After agreeing on a value of the practice assets, testing business, and other components, the next step was physician contracting. Initially, both sides looked to the staid model of a base salary and productivity arrangement based upon regionally generated benchmarks. But, the discussions did not progress very far before everyone realized a problem.
While the group had been together for number of years, and had a solid mix of experienced partners and newer members to help retain viability, the productivity model currently used by the practice, and initially planned to be replicated by the hospital, was skewed: while RVU (relative value unit) generation, in theory, can be a good indicator of the work output of a physician, differences in resource utilization, time, and non-RVU assigned activities create variables that can equate to substantial inequities in payment structure.

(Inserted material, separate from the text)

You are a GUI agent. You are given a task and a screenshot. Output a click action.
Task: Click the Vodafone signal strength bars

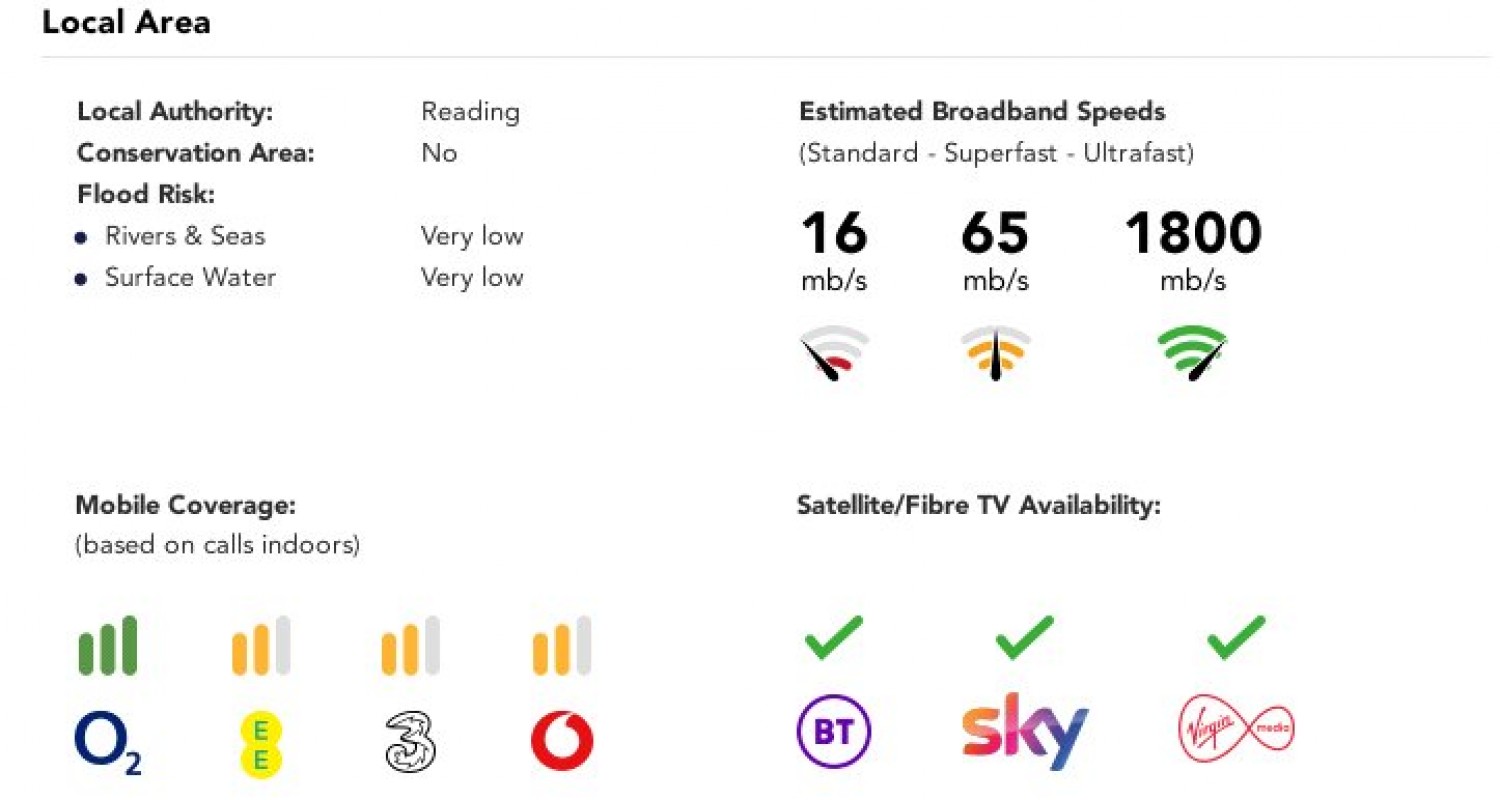pyautogui.click(x=562, y=646)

To be more specific, a few of these physicians were manning the remote outreach office locations of the practice. Since these offices did not have the same level of testing, or even patient throughput, fewer RVUs were recognized for their efforts. Additionally, drive times of over two hours per day were also not factored into the model. Conversely, the patient referrals for testing and procedures, both in the main practice location and the hospital, were not considered in this methodology.
An even bigger challenge was made when looking at the top RVU-producing physician. Purely from RVU generation, because of the volume and complexity of the procedures performed, this doctor’s total RVUs placed him well into the 90th percentile range. However, a deeper evaluation showed that the work habits of this practitioner, coupled with the high-end supplies he required, actually made him one of the least profitable members of the practice.
To prove a financial case, the hospital leader negotiating the contract called upon the CV Services Director to gather the information needed to present a balanced case, at least initially, from a hospital perspective. Data, such as cost overages for staffing and supplies, coupled with delayed start hours that could be attributed directly to the physician in question, and even inpatient stay information, was collected and analyzed.
The results were as follows:
For each procedure XY performed, the hospital is paid a flat case-rate payment of $5,000. Typically, the direct costs for this type of procedure are about 70% of the payment, or $3,500, with the remainder being applied towards fixed costs, like equipment and overhead, and the costs of utilities, laundry, and other services.
Direct costs equal the costs of staff plus the costs of supplies.
With the doctor in question, the direct costs for his case were averaging $6,000 per case. A closer look at the data confirmed the reasons: because of his case over runs and scheduling issues, a majority of his cases resulted in overtime pay for staff during part or all of the procedure. Additionally, his preference for more costly supplies, along with higher-than-average usage, created higher supply costs for each case.
Typically, these types of cases are only paid an outpatient rate, with the majority expected to be sent home the morning after the procedure (less than 24 hours). Because of later start times, these patients averaged a longer stay in the hospital (a stay without additional reimbursement because the patient’s condition didn’t warrant an extra level of care). To compound matters, a missed opportunity cost became associated with some of these cases, as other procedures had to be postponed because of a lack of procedure or recovery space.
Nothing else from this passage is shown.